公式ブログ『国際インテリジェンス機密ファイル』メーリングリストより。
春田真『黒子の流儀:DeNA不格好経営の舞台裏』
春田真氏は、30歳で住友銀行を辞め、2000年にDeNAに参加。財務戦略や上場準備を担当。2011年、会長に就任、同年12月に横浜DeNAベイスターズ取締役オーナーに就任。2015年、DeNA取締役を退任。
・本書は、DeNAの創業者・南場智子さんの本『不格好経営』の舞台裏的な位置づけで読んでいただけたらと思う。
・M&A案件というのは、そこに何らかの縁があれば順調に進むケースが多い。論理的に説明することは難しい。企業買収や合併には、そうした要素が大きく働いたりするから不思議なものだ。相手との縁がなければ、こちらがどれだけ欲しても実現できなかったりする。
・その存在感や影響力たるや、同規模のビジネスのみならず、それを大きく上回る規模のビジネスをはるかに凌駕する。これが日本社会に根付く野球という文化の大きさなのだと改めて実感させられた。
・配属先は京都の支店だった。元来の融資先は地元で古くから商売をしている小さな企業や個人事業主が多かった。土地柄だけあって、お寺関係の取引先もあり、さまざまな業種の取引先があることは新入社員の私でもすぐにわかった。
・あるとき強面の支店長からあるノートのコピーを頼まれた。コピーをしていると、そこに書かれている内容に視線が釘付けになった。なんとそこには京都の実力者たちの裏人脈のような相関図が、手書きで記されていた。その資料を眺めていると、普通の人には見ることのできない剥き出しの京都の姿に触れた気分になった。
・支店で学んだ基礎。入社してから2年間、窓口業務や事務作業、督促作業をこなしていったことで、私はきちんとした仕事をすることの大切さを叩き込まれた。さらには強面の年配者たちとしっかりと話をする際の度胸といったものも身につけていた。
・バブル崩壊後、一時関係を断っていたお客さんのところへ戻ろうという方針になった。当然、多くのお客さんから厳しい言葉を浴びせられた。そんなことが続くとさすがにへこんでくるのだが、人間というのは強いもので、そうした状況にもいつしか慣れてしまうのだった。
・その段階にまで到達すると、今度は逆に図々しくなり、厳しいことを言われても受け流し、どうにか預金を集めようと考えられるようになるのだ。

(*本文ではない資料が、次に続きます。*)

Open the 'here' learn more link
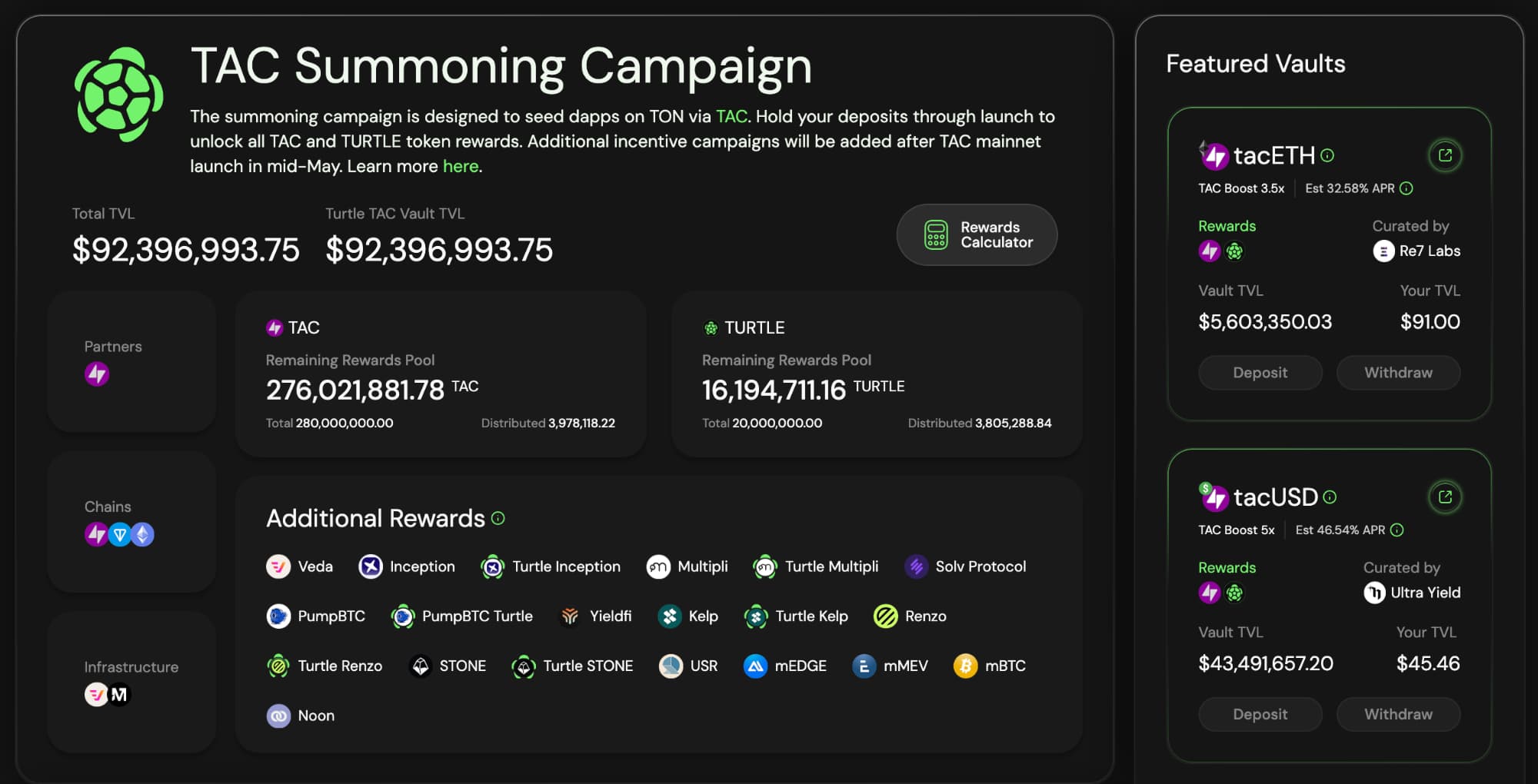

・こういう図太さを身につけるには、一度厳しい状況にさらされる必要がある。それを経ることで、人はどんな状況にも耐えられるしたたかさを養うことができるのだ。細かいことをあまり気にせず、すぐに次のことを考えられる図太さを、私はこの時期に体得できたと思っている。
・人のつながりというのは、どこでどうなって自分に返ってくるかわからないところがある。相手がどんな人であっても誠実にお付き合いすることが大切だということを、私は常に自分に言い聞かせている。
・こういう作業をしているときに大切なのが、必ず紙に落とし込んでいくことだ。つまり、組織構成から団体規程に至るまで、話し合いを経て決まったことはすべて書類として残していくのである。
・できる限り迅速に書類にしていき、それについていつでも詰めの議論ができる状態にしておいた。